--- START ---

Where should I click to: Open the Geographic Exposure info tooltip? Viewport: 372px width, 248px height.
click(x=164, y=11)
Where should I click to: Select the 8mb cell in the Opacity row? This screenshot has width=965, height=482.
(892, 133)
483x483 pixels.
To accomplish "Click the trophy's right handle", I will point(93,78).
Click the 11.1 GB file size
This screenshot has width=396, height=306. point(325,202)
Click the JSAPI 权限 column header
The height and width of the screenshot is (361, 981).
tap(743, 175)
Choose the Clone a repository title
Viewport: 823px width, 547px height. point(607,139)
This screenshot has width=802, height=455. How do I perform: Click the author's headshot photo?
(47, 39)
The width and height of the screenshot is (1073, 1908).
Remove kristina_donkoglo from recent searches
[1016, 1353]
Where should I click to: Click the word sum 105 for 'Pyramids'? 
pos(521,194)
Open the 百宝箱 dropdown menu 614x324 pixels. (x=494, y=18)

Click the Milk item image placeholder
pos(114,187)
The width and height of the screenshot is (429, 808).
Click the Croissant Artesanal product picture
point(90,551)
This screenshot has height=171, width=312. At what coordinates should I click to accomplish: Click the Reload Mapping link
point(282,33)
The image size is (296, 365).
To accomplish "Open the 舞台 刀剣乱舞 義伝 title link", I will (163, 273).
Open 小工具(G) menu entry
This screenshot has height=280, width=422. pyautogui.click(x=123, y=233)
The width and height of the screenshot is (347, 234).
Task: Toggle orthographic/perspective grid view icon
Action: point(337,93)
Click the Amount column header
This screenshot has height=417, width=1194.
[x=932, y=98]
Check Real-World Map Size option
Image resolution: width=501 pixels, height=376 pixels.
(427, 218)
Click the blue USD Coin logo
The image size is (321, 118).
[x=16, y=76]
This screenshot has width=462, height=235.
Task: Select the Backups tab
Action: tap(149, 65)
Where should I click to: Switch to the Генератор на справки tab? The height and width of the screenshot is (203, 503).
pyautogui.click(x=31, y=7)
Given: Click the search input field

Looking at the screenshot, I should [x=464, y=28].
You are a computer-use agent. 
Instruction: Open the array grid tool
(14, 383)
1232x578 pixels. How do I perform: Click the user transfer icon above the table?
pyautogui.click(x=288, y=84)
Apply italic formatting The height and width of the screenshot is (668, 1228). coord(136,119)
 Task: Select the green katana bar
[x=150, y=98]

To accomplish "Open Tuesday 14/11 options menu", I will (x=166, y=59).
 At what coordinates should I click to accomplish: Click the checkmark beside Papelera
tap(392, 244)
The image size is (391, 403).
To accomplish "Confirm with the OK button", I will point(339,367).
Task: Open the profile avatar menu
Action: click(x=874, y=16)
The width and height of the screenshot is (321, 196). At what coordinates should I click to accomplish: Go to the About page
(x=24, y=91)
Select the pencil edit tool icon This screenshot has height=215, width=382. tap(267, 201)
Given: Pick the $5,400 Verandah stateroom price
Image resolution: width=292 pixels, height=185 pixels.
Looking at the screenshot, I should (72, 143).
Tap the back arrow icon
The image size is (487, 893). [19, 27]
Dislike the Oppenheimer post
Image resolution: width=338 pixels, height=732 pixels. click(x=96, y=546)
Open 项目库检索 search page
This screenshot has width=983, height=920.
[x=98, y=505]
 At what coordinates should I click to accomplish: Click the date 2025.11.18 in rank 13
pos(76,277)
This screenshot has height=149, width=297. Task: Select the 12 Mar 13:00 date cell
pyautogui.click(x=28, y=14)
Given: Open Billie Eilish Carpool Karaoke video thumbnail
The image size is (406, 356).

--- END ---

Exercise requirements: Set down the listing above in its entirety, exactly as written.

Written answer:
Where should I click to: Open the Geographic Exposure info tooltip? Viewport: 372px width, 248px height.
click(x=164, y=11)
Where should I click to: Select the 8mb cell in the Opacity row? This screenshot has width=965, height=482.
(892, 133)
483x483 pixels.
To accomplish "Click the trophy's right handle", I will point(93,78).
Click the 11.1 GB file size
This screenshot has width=396, height=306. point(325,202)
Click the JSAPI 权限 column header
The height and width of the screenshot is (361, 981).
tap(743, 175)
Choose the Clone a repository title
Viewport: 823px width, 547px height. point(607,139)
This screenshot has width=802, height=455. How do I perform: Click the author's headshot photo?
(47, 39)
The width and height of the screenshot is (1073, 1908).
Remove kristina_donkoglo from recent searches
[1016, 1353]
Where should I click to: Click the word sum 105 for 'Pyramids'? 
pos(521,194)
Open the 百宝箱 dropdown menu 614x324 pixels. (x=494, y=18)

Click the Milk item image placeholder
pos(114,187)
The width and height of the screenshot is (429, 808).
Click the Croissant Artesanal product picture
point(90,551)
This screenshot has height=171, width=312. At what coordinates should I click to accomplish: Click the Reload Mapping link
point(282,33)
The image size is (296, 365).
To accomplish "Open the 舞台 刀剣乱舞 義伝 title link", I will (163, 273).
Open 小工具(G) menu entry
This screenshot has height=280, width=422. pyautogui.click(x=123, y=233)
The width and height of the screenshot is (347, 234).
Task: Toggle orthographic/perspective grid view icon
Action: point(337,93)
Click the Amount column header
This screenshot has height=417, width=1194.
[x=932, y=98]
Check Real-World Map Size option
Image resolution: width=501 pixels, height=376 pixels.
(427, 218)
Click the blue USD Coin logo
The image size is (321, 118).
[x=16, y=76]
This screenshot has width=462, height=235.
Task: Select the Backups tab
Action: tap(149, 65)
Where should I click to: Switch to the Генератор на справки tab? The height and width of the screenshot is (203, 503).
pyautogui.click(x=31, y=7)
Given: Click the search input field

Looking at the screenshot, I should [x=464, y=28].
You are a computer-use agent. 
Instruction: Open the array grid tool
(14, 383)
1232x578 pixels. How do I perform: Click the user transfer icon above the table?
pyautogui.click(x=288, y=84)
Apply italic formatting The height and width of the screenshot is (668, 1228). coord(136,119)
 Task: Select the green katana bar
[x=150, y=98]

To accomplish "Open Tuesday 14/11 options menu", I will (x=166, y=59).
 At what coordinates should I click to accomplish: Click the checkmark beside Papelera
tap(392, 244)
The image size is (391, 403).
To accomplish "Confirm with the OK button", I will point(339,367).
Task: Open the profile avatar menu
Action: click(x=874, y=16)
The width and height of the screenshot is (321, 196). At what coordinates should I click to accomplish: Go to the About page
(x=24, y=91)
Select the pencil edit tool icon This screenshot has height=215, width=382. tap(267, 201)
Given: Pick the $5,400 Verandah stateroom price
Image resolution: width=292 pixels, height=185 pixels.
Looking at the screenshot, I should (72, 143).
Tap the back arrow icon
The image size is (487, 893). [19, 27]
Dislike the Oppenheimer post
Image resolution: width=338 pixels, height=732 pixels. click(x=96, y=546)
Open 项目库检索 search page
This screenshot has width=983, height=920.
[x=98, y=505]
 At what coordinates should I click to accomplish: Click the date 2025.11.18 in rank 13
pos(76,277)
This screenshot has height=149, width=297. Task: Select the 12 Mar 13:00 date cell
pyautogui.click(x=28, y=14)
Given: Open Billie Eilish Carpool Karaoke video thumbnail
The image size is (406, 356).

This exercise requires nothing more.